▶ _To be done_:
Rewrite the items starting at the line containing "This screenshot has width=554, height=251." and ending at the line containing "center [22, 7].", replacing "In order to" with "To" and leaving everything else the same.

▶ _Input for this task_:
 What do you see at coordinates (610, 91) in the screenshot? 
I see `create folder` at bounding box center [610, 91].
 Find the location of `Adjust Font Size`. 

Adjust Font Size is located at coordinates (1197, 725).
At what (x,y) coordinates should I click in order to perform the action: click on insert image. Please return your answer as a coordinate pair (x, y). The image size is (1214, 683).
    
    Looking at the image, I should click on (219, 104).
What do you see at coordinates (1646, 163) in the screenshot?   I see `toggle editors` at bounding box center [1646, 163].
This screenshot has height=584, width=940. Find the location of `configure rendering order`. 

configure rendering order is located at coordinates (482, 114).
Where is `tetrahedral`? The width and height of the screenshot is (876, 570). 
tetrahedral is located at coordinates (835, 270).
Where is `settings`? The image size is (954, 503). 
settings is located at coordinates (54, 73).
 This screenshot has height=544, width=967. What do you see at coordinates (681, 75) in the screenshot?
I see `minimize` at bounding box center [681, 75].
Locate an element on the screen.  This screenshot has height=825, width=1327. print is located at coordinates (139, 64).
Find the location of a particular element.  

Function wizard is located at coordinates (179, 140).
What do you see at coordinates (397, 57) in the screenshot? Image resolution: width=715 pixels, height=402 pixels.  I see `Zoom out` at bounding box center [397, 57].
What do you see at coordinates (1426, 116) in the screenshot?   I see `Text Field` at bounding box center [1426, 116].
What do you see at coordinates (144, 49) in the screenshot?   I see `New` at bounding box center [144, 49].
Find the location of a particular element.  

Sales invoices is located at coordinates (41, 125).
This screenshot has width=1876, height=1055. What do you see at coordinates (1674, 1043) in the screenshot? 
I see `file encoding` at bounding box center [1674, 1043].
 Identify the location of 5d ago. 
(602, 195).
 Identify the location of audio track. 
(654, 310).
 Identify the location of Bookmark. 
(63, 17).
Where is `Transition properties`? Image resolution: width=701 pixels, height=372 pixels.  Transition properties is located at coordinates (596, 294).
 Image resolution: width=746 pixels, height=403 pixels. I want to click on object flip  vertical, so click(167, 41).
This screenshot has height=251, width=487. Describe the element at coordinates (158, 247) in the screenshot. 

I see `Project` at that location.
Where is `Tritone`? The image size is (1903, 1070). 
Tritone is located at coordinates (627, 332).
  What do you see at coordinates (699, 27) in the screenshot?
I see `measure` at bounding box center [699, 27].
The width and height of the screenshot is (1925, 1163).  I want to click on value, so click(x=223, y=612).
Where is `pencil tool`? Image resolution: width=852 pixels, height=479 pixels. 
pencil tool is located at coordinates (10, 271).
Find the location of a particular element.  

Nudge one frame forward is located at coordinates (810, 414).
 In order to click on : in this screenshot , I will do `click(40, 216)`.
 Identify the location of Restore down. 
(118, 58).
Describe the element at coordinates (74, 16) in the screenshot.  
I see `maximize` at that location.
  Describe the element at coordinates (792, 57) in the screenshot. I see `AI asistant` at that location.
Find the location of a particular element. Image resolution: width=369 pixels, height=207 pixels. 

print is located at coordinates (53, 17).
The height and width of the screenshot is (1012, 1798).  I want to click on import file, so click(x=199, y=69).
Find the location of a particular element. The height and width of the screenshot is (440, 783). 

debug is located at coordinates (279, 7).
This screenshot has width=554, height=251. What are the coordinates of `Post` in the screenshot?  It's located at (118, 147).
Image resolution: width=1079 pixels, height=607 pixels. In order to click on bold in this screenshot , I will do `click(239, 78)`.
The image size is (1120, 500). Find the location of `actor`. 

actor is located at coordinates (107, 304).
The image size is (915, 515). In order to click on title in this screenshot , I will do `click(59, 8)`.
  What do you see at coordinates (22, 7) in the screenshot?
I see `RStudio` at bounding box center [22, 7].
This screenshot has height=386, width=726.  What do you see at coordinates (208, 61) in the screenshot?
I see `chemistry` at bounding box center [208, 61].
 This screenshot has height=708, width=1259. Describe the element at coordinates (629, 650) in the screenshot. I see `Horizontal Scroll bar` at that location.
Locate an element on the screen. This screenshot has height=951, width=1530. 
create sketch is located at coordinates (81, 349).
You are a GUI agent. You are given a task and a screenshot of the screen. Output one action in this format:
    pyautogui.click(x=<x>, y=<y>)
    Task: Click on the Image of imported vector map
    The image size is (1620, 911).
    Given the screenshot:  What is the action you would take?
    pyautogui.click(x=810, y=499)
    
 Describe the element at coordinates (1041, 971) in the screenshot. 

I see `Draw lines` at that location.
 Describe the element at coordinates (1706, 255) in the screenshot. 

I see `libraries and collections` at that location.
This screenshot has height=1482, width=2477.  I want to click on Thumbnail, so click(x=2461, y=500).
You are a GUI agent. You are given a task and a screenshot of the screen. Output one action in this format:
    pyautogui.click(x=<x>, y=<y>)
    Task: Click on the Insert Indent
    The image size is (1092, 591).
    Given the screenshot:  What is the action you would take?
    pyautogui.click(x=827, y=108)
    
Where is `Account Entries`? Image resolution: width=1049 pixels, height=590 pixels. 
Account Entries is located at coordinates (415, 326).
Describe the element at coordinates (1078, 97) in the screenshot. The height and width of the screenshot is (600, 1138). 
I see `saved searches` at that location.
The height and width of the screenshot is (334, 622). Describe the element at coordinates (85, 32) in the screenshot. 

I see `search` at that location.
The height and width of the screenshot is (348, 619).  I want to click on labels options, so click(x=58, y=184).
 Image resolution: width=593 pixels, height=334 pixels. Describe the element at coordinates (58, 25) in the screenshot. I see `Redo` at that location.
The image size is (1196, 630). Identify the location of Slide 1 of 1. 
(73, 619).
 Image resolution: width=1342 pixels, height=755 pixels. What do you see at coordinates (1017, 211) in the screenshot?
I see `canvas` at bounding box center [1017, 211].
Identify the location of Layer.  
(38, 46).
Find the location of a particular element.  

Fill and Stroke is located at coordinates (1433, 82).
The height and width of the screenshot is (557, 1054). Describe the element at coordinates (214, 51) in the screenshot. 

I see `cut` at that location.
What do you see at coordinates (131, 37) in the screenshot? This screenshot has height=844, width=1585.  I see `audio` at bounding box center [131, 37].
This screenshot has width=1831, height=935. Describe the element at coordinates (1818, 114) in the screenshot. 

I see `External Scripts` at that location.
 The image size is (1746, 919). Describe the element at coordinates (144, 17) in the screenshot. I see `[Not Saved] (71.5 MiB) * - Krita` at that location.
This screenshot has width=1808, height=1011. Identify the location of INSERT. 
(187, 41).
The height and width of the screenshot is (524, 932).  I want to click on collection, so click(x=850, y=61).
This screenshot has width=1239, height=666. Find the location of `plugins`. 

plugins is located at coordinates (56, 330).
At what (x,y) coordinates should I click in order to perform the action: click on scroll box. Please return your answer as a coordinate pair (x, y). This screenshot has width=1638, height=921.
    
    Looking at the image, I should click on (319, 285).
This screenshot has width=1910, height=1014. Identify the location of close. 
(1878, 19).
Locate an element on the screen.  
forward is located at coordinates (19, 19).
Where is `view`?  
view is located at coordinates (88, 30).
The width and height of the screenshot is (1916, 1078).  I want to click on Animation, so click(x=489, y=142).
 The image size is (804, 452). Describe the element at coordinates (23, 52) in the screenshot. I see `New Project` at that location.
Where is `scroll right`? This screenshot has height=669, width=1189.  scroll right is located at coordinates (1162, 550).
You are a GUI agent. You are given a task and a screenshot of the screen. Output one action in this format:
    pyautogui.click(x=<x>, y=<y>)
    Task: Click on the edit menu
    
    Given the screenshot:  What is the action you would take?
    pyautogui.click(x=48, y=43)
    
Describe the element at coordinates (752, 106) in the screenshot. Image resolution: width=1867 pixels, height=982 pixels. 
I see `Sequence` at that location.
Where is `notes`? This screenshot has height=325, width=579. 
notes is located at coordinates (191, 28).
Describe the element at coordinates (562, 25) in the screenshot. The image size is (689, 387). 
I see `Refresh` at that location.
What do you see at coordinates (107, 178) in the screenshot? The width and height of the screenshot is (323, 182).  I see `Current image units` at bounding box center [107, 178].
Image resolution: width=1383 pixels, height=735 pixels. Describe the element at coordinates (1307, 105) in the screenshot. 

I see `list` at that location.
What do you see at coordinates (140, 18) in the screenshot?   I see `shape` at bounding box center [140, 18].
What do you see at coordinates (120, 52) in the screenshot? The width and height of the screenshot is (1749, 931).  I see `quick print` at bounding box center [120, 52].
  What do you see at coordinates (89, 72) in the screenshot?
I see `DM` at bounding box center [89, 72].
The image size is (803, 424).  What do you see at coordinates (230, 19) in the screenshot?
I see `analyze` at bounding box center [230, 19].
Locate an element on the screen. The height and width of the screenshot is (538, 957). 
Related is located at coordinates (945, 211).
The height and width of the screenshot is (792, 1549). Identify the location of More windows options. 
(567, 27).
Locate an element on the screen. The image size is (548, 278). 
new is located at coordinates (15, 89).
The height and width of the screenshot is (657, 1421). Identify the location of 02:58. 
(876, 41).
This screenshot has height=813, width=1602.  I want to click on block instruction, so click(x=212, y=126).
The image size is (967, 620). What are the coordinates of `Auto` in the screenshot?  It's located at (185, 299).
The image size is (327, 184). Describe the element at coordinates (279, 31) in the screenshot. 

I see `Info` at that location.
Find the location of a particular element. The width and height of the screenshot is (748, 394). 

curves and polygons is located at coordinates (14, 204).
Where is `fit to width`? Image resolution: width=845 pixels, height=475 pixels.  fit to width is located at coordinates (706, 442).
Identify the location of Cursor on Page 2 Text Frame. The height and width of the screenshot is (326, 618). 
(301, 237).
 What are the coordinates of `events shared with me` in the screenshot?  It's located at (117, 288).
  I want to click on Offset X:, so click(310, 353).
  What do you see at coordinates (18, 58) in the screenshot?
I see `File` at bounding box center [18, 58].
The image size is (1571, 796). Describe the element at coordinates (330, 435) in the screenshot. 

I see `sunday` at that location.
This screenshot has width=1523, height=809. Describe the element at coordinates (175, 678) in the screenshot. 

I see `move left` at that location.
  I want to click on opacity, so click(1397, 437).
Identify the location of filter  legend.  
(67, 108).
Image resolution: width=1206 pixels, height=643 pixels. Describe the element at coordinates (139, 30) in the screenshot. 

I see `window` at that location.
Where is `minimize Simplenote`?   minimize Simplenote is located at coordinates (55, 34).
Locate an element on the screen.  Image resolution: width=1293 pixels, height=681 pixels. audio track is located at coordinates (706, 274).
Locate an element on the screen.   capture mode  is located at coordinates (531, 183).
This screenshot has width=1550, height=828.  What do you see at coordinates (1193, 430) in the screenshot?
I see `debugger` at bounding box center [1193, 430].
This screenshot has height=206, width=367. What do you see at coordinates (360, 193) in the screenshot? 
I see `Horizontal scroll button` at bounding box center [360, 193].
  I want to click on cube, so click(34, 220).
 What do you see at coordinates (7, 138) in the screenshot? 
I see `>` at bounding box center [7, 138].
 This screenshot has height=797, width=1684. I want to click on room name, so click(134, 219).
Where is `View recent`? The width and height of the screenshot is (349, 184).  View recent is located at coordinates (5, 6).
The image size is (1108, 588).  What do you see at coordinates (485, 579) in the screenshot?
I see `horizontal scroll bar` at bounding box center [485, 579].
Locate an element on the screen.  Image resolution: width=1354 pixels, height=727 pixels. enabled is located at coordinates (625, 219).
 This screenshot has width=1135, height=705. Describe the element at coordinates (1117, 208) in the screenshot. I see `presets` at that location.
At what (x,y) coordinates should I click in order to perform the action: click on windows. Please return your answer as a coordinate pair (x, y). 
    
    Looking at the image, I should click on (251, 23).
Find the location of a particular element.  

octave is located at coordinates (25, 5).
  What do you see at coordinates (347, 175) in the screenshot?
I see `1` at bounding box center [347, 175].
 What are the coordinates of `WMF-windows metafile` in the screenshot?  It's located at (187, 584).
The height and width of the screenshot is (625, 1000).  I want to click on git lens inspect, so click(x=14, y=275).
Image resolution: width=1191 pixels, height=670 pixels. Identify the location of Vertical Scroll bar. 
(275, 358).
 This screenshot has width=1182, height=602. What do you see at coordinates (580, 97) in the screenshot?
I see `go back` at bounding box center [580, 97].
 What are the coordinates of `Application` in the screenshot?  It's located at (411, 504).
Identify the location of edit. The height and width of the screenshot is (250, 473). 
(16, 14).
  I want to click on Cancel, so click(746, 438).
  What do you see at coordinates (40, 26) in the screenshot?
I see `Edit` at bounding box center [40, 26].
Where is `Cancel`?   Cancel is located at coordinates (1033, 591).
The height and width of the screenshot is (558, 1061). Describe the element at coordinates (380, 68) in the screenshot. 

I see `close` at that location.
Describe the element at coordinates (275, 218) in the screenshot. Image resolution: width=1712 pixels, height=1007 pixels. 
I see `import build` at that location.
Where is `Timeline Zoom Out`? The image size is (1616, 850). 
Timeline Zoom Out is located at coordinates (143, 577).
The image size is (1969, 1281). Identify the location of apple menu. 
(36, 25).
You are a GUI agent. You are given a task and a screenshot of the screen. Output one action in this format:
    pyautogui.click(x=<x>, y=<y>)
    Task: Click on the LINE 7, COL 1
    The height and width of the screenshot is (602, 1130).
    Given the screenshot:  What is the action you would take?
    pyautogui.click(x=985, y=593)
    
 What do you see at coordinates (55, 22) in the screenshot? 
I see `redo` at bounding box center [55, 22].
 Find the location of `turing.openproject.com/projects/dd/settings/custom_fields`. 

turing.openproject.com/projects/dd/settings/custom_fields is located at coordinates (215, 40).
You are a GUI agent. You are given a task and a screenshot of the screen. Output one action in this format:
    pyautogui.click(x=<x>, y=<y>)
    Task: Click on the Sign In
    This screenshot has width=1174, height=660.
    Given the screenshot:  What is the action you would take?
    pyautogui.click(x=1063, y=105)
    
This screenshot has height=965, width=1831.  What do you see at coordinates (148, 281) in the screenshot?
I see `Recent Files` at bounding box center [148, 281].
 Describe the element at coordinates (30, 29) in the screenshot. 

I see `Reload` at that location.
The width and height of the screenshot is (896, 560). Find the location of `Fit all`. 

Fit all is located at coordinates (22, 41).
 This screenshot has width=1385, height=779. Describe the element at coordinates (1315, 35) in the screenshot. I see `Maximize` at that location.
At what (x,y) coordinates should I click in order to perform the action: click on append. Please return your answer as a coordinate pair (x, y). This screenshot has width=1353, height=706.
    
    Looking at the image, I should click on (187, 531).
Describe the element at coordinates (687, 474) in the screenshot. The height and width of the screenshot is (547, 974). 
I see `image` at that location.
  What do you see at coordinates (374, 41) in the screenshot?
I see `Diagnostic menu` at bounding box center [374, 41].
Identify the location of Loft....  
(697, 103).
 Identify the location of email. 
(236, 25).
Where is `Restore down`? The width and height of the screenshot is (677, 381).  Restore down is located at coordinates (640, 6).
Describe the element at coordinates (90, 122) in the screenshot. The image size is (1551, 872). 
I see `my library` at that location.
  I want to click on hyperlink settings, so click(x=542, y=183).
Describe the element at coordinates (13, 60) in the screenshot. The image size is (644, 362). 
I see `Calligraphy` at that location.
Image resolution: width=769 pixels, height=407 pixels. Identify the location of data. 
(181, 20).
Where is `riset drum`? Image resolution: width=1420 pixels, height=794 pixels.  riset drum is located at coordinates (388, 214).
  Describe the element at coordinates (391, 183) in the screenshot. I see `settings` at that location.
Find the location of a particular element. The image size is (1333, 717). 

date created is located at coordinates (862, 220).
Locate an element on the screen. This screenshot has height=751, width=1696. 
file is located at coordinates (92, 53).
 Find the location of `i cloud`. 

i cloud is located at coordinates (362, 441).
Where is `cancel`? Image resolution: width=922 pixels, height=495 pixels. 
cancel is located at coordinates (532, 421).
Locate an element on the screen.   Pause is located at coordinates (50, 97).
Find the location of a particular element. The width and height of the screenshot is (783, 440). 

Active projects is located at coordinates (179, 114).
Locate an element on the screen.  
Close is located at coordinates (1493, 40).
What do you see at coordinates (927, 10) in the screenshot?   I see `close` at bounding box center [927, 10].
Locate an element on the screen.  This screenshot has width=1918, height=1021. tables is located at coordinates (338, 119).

▶ _Output of the exercise_:
This screenshot has width=554, height=251. What are the coordinates of `Post` in the screenshot?  It's located at (118, 147).
Image resolution: width=1079 pixels, height=607 pixels. To click on bold in this screenshot , I will do `click(239, 78)`.
The image size is (1120, 500). Find the location of `actor`. 

actor is located at coordinates (107, 304).
The image size is (915, 515). To click on title in this screenshot , I will do `click(59, 8)`.
  What do you see at coordinates (22, 7) in the screenshot?
I see `RStudio` at bounding box center [22, 7].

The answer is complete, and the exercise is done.